Shares of electric vehicle stock Lordstown Motors (RIDE -7.51%) sank on Monday, dropping 9.3% as of 3:15 p.m. EDT.

With yet another rival surfacing, even a massive analyst upgrade failed to convince the market about the electric truck start-up's prospects. Lordstown Motors shares have now tumbled 25.6% in October alone, as of this writing.

So what

Last week, Lordstown Motors announced a partnership with Hon-Hai Precision Industry, better known as Foxconn, to sell its assembly plant in Ohio for $230 million.

Terms of the agreement include giving up the rights to manufacture its only pickup, the Endurance, to Foxconn under contract manufacturing and selling Foxconn shares worth $50 million at a price of $6.8983 a share. Investors in Lordstown Motors weren't happy with the development.

Moreover, Lordstown Motors also announced it plans to build only a limited number of vehicles through the first half of 2022 and bumped up its expenditure forecast for the year despite already facing a severe cash crunch.

These factors, among other things, sent Lordstown Motors shares crashing double-digits on Oct. 1, and they're extending those losses today. Smart investors, instead of betting on the stock based on some analysts' views, are awaiting further updates about Endurance production and delivery timelines at a time when rivals continue to leap ahead.

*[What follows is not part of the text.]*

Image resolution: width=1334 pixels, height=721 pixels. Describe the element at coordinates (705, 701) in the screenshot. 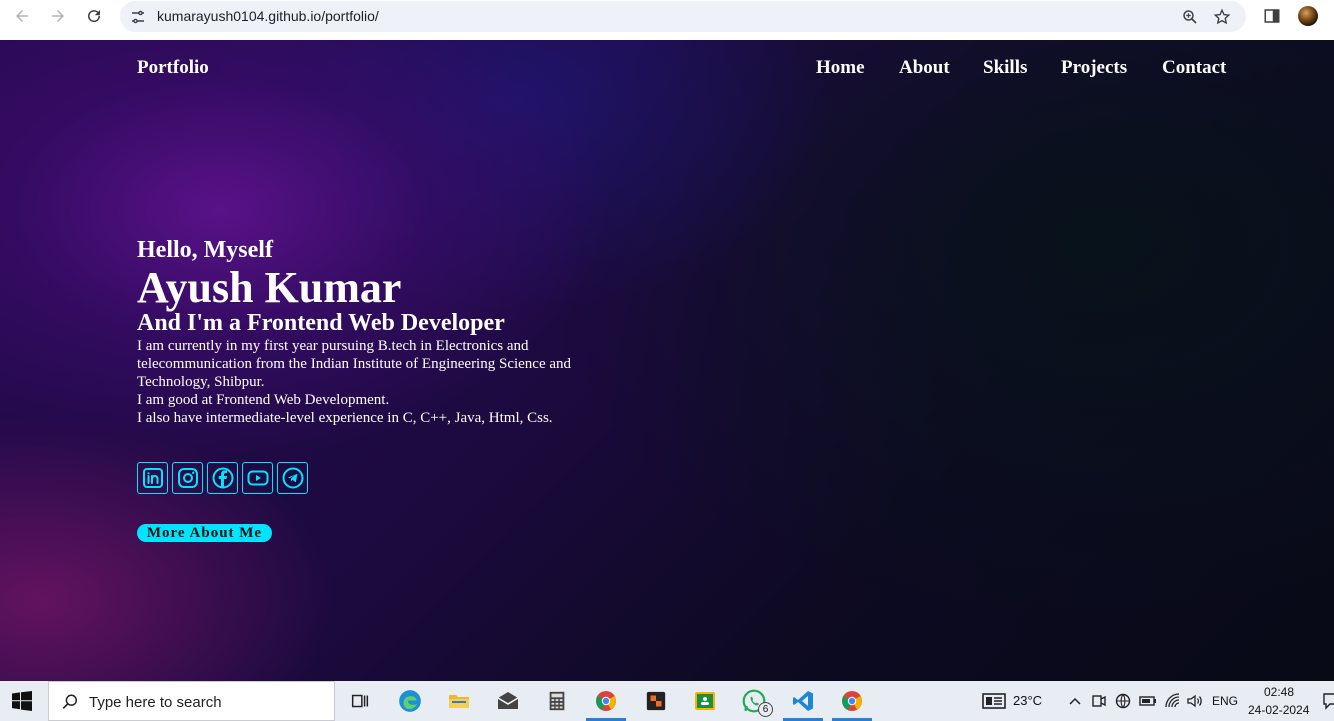

I see `classroom-icon` at that location.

A distressed person sitting in a car.

Image source: Getty Images.

Morgan Stanley, for example, raised its price target on Lordstown Motors shares to $8 a share soon after the company announced its Foxconn deal. Today, RBC Capital also raised its price target on Lordstown Motors to $5 a share from $1 per share as it believes the company's deal with Foxconn will infuse much-needed capital and reduce Lordstown Motors' cash burn. RBC Capital, though, still sees a rough road ahead for Lordstown Motors as its Endurance will compete with the likes of Ford Motor Company's (F -0.59%) F-150 Lightning Pro.

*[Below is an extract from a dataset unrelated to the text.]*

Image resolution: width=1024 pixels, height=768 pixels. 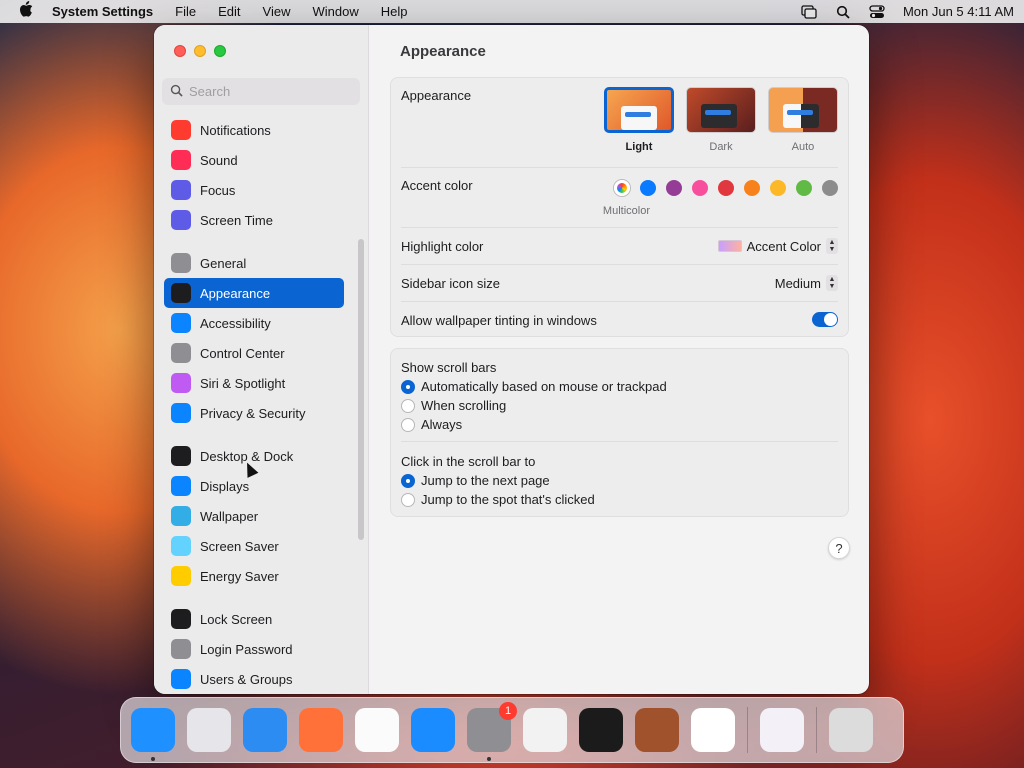 I want to click on appearance-option-auto: Auto, so click(x=803, y=120).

Just last month, Ford announced plans to double F-150 Lightning production to 80,000 a year given that the company has already received 150,000 reservations for its electric pickup.

Meanwhile, Michigan-based electric-truck start-up Rivian has filed for an initial public offering, with its filing revealing the company had already received 48,390 preorders combined for its five-passenger truck R1T and seven-passenger SUV R1S, as of Sept. 30.

Now what

With Lordstown Motors last stating it will update investors about Endurance production only in November, the stock will likely remain volatile as investors and traders alike make decisions on the stock based on the developments in the electric vehicle industry.